Bastet
Egyptian cat goddess, and black cat queen of my heart.
Meet Bastet. Though as any cat owner worth their salt knows, the name is only a formality, just as saying you’re the cat’s OWNER is a cosmic joke.
I rarely call her by her formal name. She is, in any given minute,
Baby Girl!
Fuzzy butt
Squeezy
Nutty nut
Google head
Another words, a creature of many personalities, moods that are at once mystifying and hilarious.
I adopted her two days shy of National Adopt a Black Cat Day. I didn’t know that at the time. I knew only that her face spoke to my heart, and I wanted a black cat. I wanted to give her a home.
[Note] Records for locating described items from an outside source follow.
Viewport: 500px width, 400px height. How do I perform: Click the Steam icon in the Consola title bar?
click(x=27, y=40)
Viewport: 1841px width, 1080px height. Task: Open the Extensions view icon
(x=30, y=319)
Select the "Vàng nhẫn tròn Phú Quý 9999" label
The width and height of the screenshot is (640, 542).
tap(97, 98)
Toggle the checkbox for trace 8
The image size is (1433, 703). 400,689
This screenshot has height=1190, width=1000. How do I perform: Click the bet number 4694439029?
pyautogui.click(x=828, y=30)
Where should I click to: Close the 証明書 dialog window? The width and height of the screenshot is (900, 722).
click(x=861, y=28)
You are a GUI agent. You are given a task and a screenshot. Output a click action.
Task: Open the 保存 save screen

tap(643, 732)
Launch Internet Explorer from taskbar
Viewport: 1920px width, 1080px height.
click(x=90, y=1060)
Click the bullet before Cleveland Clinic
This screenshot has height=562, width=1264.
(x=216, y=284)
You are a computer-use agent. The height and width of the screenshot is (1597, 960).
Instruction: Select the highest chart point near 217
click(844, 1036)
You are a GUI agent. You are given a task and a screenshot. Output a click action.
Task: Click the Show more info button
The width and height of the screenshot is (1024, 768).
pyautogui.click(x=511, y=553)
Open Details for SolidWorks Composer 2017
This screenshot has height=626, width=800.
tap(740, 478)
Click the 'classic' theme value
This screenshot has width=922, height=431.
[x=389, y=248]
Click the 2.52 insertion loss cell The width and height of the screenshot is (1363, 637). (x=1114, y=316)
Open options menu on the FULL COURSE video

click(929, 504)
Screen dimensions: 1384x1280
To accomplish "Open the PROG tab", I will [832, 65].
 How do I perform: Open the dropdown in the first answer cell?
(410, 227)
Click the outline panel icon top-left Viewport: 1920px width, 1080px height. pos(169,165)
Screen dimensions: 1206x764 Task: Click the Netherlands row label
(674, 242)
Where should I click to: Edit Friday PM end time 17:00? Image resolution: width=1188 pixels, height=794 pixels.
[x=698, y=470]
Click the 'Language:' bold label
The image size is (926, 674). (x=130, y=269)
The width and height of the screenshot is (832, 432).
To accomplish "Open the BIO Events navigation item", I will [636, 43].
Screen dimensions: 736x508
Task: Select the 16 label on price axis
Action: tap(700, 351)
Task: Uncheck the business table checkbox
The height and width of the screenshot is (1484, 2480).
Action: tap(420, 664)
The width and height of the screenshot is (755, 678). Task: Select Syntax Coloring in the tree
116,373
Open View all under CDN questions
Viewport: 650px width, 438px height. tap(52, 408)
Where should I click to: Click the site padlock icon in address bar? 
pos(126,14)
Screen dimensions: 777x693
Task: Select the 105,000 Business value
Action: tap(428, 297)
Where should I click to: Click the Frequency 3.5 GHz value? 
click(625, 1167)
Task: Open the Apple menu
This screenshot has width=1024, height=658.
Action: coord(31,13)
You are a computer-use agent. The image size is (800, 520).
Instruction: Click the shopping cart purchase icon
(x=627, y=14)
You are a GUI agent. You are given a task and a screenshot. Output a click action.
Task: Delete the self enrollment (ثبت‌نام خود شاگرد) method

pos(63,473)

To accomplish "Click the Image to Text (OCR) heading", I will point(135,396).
She had recently successfully raised a litter of eight (the ninth hadn’t survived). All of her kittens had been adopted. But she had no home.
My home would be hers.
They let me spend time with her in a familiarization room, but I didn’t need the time. I knew.
After the paperwork and adoption fee, we were on our way home. She mewed pathetically the whole way, frightened of the unfamiliar carrier and the motion of the car. Then an unpleasant aroma signaled that she’d literally been scared shitless.
Ah, well. Welcome to pet ownership!
It has taken several months for her to feel comfortable with me, but now we’re inseparable. She loves to sleep between my feet, but she’s not a lap cat.
In fact, many of her behaviors are tailored ideally to my situation. She’s not a lap cat, and that works for me because I need my lap free for my iPad. Like now.
She also took right away to her scratching post, leaving my armchair alone. Mostly. The chair is a gift from a dear friend. I’d had to see it all torn up, shredded by razor sharp claws.
For the first few weeks, her night time shenanigans kept me up. I shut her out of my bedroom at night. She didn’t like that at first but adapted.
For a time.
Then she developed the habit of digging at the carpet where the door opens. I experimented by letting her come into the room at night. She started to adapt to my schedule.
Now she sleeps when I sleep, making that part of the 14+ hours each day that a cat requires to be catty.
We’ve achieved a beautiful and soothing relationship, Bastet and I. She does mostly anything she wants — which isn’t bad because she’s instinctively well-behaved — and I let her. Minimal fuss and mess, and it makes all the difference having another living soul in the house.